Subsequent to the deputations, the Simcoe Board of Education issued its report on the effect on local mill rates IF a “no increase” budget were adopted for 1995.

The mill rate for property owners in Port McNicoll would go up 5.2%. The mill rate in Tiny would go up over 3.19% and, in part of Old Tecumseth, the mill rate would actually go down 6.43%.

60% of the 60 local mill rates would go up and the rest would get a decrease. Now, remember that is based on a “No Increase” budget. If this isn’t new math, it must be new madness!

The Reality
In April, 1995, Jack Garner, Chairman of the Finance Committee, announced a 1.1% increase in education taxes. For Tiny Township residents, that translates into a 4.2% increase. Why? It is because of a so called “equalization formula” which no one can explain, but is a direct result of Tiny losing its important commercial tax base to Midland through restructuring. Midland’s education tax increase was 0.6%.

Is This Fair?

Tiny Township, according to Trustee Linda Carder, will pay the Board a whacking $3,800,000 for 500 township students! That’s $7,600 per student! Good grief, at those prices we could send them all to a private school and still save money.

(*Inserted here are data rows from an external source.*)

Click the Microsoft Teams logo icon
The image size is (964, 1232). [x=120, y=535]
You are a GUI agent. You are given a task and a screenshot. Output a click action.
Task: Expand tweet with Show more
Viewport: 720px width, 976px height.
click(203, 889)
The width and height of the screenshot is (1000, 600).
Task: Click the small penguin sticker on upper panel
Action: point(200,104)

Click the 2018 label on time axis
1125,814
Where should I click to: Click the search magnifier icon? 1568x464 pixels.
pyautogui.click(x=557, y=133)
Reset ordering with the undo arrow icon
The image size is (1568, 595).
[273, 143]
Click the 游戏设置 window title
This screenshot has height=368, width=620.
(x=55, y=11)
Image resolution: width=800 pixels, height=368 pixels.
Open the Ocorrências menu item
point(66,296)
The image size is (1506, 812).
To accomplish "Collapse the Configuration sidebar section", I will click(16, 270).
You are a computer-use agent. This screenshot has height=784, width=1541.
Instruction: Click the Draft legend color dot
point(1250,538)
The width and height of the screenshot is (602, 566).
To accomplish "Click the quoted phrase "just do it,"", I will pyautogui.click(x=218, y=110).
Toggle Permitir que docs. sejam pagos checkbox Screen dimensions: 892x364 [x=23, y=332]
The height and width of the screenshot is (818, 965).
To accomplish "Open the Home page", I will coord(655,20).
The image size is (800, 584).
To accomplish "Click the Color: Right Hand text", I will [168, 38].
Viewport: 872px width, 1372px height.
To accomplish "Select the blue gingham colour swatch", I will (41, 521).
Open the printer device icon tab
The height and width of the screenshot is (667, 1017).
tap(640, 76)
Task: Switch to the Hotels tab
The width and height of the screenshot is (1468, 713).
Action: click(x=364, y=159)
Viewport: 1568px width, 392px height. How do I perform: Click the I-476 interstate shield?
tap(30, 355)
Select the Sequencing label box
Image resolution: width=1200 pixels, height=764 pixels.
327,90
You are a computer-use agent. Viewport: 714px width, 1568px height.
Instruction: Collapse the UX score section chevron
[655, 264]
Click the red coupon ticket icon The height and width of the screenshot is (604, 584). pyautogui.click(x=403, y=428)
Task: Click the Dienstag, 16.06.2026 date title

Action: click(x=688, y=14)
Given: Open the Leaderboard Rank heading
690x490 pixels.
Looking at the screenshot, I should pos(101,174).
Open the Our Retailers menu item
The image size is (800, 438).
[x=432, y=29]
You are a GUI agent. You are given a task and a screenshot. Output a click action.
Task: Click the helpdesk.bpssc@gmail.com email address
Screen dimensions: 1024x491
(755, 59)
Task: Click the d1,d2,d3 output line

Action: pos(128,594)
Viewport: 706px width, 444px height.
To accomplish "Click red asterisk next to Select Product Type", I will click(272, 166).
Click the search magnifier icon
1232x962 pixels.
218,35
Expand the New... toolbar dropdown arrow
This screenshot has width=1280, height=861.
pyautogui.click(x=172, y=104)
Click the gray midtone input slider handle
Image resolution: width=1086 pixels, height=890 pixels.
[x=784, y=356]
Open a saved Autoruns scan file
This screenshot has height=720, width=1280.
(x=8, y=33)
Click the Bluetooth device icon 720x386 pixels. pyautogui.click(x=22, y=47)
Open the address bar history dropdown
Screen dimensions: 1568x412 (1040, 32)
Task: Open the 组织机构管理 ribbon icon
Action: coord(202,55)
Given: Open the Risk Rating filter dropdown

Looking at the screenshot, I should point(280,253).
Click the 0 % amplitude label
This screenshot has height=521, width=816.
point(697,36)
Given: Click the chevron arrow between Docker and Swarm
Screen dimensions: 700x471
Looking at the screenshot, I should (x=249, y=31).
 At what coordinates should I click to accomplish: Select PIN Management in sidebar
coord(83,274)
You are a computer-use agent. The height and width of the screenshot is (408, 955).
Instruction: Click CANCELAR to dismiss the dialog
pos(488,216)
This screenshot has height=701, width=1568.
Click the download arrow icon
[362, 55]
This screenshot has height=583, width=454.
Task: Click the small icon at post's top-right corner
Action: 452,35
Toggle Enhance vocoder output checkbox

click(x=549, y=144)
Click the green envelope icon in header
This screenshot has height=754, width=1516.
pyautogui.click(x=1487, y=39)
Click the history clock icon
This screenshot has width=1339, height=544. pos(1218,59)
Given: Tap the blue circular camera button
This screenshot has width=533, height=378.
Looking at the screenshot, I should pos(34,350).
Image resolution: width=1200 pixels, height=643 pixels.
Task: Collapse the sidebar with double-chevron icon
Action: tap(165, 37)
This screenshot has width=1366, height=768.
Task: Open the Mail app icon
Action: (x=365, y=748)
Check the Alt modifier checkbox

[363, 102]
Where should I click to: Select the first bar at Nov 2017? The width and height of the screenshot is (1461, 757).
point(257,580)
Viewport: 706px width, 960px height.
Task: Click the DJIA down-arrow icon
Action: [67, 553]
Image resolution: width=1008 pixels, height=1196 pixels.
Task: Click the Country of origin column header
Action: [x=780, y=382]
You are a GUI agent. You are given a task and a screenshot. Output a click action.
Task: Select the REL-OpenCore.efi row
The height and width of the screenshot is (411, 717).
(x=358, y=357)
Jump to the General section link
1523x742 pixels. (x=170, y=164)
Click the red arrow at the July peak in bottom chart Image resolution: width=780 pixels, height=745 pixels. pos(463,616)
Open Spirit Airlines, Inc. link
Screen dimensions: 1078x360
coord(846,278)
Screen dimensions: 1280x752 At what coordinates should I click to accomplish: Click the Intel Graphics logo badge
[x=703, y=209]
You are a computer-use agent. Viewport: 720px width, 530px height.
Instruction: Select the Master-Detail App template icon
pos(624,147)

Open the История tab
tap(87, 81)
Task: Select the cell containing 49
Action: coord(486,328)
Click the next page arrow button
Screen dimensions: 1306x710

Ms. Carey Moran, writing in the Midland Free Press on April 5, 1995, in an article (“Penny Wise, Pound Foolish”), wrote: “I would suggest that if you [Tiny ratepayers] don’t want to pay the school tax, sell your property to someone who will and go back to where you came from.” [Ms. Moran’s perspective is that of a mother of three (3) young children.]

Imagine, if we were not here, who would pay the taxes? We, Tiny residents who have the burden, resent Tiny’s residents being verbally trashed when we pay more than our fair share of education taxes.

Your Federation is committed, more than ever, to bring sanity and fairness to education taxes.